→ **Items from a data source**:
--------------------------------

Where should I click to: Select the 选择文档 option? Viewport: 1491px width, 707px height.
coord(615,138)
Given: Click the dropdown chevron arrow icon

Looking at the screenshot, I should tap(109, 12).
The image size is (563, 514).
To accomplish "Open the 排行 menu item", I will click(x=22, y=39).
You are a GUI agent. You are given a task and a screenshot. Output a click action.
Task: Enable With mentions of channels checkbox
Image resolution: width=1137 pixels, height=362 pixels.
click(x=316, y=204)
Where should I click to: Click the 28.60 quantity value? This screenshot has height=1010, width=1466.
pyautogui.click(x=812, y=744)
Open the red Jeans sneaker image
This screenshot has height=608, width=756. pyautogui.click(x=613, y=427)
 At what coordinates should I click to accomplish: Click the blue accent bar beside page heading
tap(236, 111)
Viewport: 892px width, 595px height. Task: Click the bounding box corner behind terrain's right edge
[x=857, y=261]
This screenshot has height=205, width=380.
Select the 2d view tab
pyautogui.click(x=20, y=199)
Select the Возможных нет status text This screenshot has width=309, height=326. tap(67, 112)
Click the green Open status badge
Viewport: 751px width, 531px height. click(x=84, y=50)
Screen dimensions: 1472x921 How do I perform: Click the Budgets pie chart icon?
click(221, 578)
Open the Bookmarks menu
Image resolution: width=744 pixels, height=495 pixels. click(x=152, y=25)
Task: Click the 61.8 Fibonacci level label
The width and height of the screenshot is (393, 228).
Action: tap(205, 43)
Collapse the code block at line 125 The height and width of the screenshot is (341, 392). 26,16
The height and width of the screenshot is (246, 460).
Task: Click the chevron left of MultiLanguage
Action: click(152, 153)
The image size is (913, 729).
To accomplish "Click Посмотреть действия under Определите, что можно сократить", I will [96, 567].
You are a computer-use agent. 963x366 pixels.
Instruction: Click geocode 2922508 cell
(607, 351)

--------------------------------

Copy the entries word for word.

→ **Solution**:
Where should I click to: Select the 选择文档 option? Viewport: 1491px width, 707px height.
coord(615,138)
Given: Click the dropdown chevron arrow icon

Looking at the screenshot, I should tap(109, 12).
The image size is (563, 514).
To accomplish "Open the 排行 menu item", I will click(x=22, y=39).
You are a GUI agent. You are given a task and a screenshot. Output a click action.
Task: Enable With mentions of channels checkbox
Image resolution: width=1137 pixels, height=362 pixels.
click(x=316, y=204)
Where should I click to: Click the 28.60 quantity value? This screenshot has height=1010, width=1466.
pyautogui.click(x=812, y=744)
Open the red Jeans sneaker image
This screenshot has height=608, width=756. pyautogui.click(x=613, y=427)
 At what coordinates should I click to accomplish: Click the blue accent bar beside page heading
tap(236, 111)
Viewport: 892px width, 595px height. Task: Click the bounding box corner behind terrain's right edge
[x=857, y=261]
This screenshot has height=205, width=380.
Select the 2d view tab
pyautogui.click(x=20, y=199)
Select the Возможных нет status text This screenshot has width=309, height=326. tap(67, 112)
Click the green Open status badge
Viewport: 751px width, 531px height. click(x=84, y=50)
Screen dimensions: 1472x921 How do I perform: Click the Budgets pie chart icon?
click(221, 578)
Open the Bookmarks menu
Image resolution: width=744 pixels, height=495 pixels. click(x=152, y=25)
Task: Click the 61.8 Fibonacci level label
The width and height of the screenshot is (393, 228).
Action: tap(205, 43)
Collapse the code block at line 125 The height and width of the screenshot is (341, 392). 26,16
The height and width of the screenshot is (246, 460).
Task: Click the chevron left of MultiLanguage
Action: click(152, 153)
The image size is (913, 729).
To accomplish "Click Посмотреть действия under Определите, что можно сократить", I will [96, 567].
You are a computer-use agent. 963x366 pixels.
Instruction: Click geocode 2922508 cell
(607, 351)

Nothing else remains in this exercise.